John Hargrave at SXSW From Blog to Book PanelThe point is not that Tucker Max is a hard-drinking vanilla guy who has frequent sex with varied partners. The point is that his writing is brilliant, articulate, painfully insightful, and totally fearless and he is able to find the humor in absolutely anything. John Hargrave of Zug.com, the moderator of Tucker’s one man SXSW panel From Blog to Book called the author “a promiscuous drunken Tolstoy.” To give you an idea of the Zug perspective, my horoscope on the site today suggests I “Call a hardware store and whisper “stucco” into the phone over and over. “Stucco stucco stucco stucco stucco.” If they hang up, simply call back.” I used to manage an adult boutique where callers sometimes attempted this sort of thing. They might as well have been saying “stucco” for all the impact it had on folks who sold lingerie and vibrators, although only the serious submissives called back to speak with the manager, once I got through with them. At the end of the From Blog to Book panel, John Hargrave was kind enough to pour healthy doses of something called Tucker Max Death Mix. The ingredients of which are apparently Everclear, Lemon-Lime Gatorade, and Red Bull. No wonder so many Tucker Max Drunk stories entail such copious amounts of vomit.

Tucker Max claims to have little formal idea how to write properly. This is debatable as he went to both U Chicago and Duke Law. Both good schools. But he assured his SXSW audience that he has no clue how to use commas, confuses forms of the word ‘too’, and doesn’t really consider himself a writer. He says he tries not to consider his audience when writing, to just concentrate on telling his story in his own authentic way. “I write in my authentic voice,” he says. Oh yeah, and then he works on trimming the fat from his work. But the authenticity is key.

According to Tucker Max’s business card, the name of his company is Rudius Media. According to the Rudius web site, “a rudius is a wooden sword, given by the Roman Emperor to a gladiator upon attainment of his freedom.” It may be happy coincidence that this is probably also a play on the word ‘rude’, but whatever. The best thing about Tucker Max’s writing is the sense of abandonment, the extreme freedom. He’ll tell you his ferocious opinion of some lesser person that himself and he’ll tell you his dick is average in size, although a bit large to put in a midget or a small girl’s colon. He may be coy about whether he has ever done cocaine in Vegas, but he’ll tell you how much hostile fun he is on absinthe.
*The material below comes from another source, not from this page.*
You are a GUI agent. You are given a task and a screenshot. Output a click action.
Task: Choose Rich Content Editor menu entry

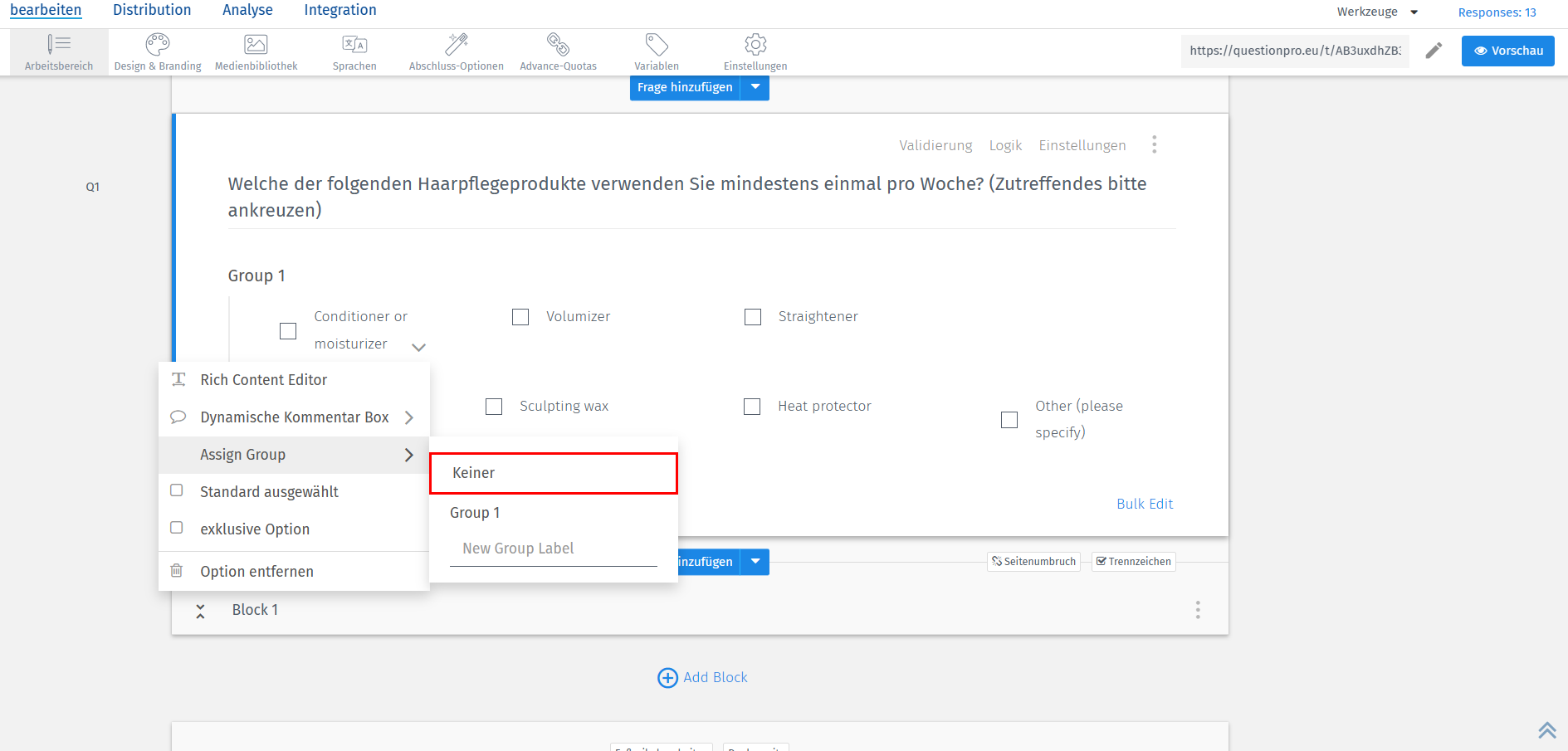pyautogui.click(x=264, y=380)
He’ll detail how he drove a mildly inconsiderate girl’s car through the storefront of a donut shop. He’ll pressure all the law firms in Silcon Valley into raising their salaries for summer interns by posting sock puppet conversations with himself on Infirmation.com. He’ll tell girls he is in a Christian rap band and coerce his friends into playing along. He’ll get accidentally pepper-sprayed during the sex act. He’ll bring friends in Special Ops to a politically left wing cocktail party. He’ll get thrown out of IHOP. He’ll get thrown out of Denny’s. He’ll get thrown out of Mickey D’s. And he’ll pretty shamelessly tell you – and everyone else – about it. Although his book has been out for more than a year now, he says it is still selling a remarkable 2,000 copies a week to people like me who are just discovering him. He says he designed the flawlessly appropriate book cover himself too. Tucker Max challenges the SXSW audience to check his numbers on Bookscan because everything he says is true and this is one outlandish tale which is verifiable.
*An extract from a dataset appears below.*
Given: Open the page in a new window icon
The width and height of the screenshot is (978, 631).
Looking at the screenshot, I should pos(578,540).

And why, you may ask, was I at the airport, while visiting my family, buying noir novels and I Hope They Serve Beer in Hell? All happy families are alike; every unhappy family is unhappy in its own way.

Actually, I have a pretty happy family, as these things go, but that just seemed like such an elegant literate way to close that I almost couldn’t help myself. Of course, now I fucked it all up with the disclaimer.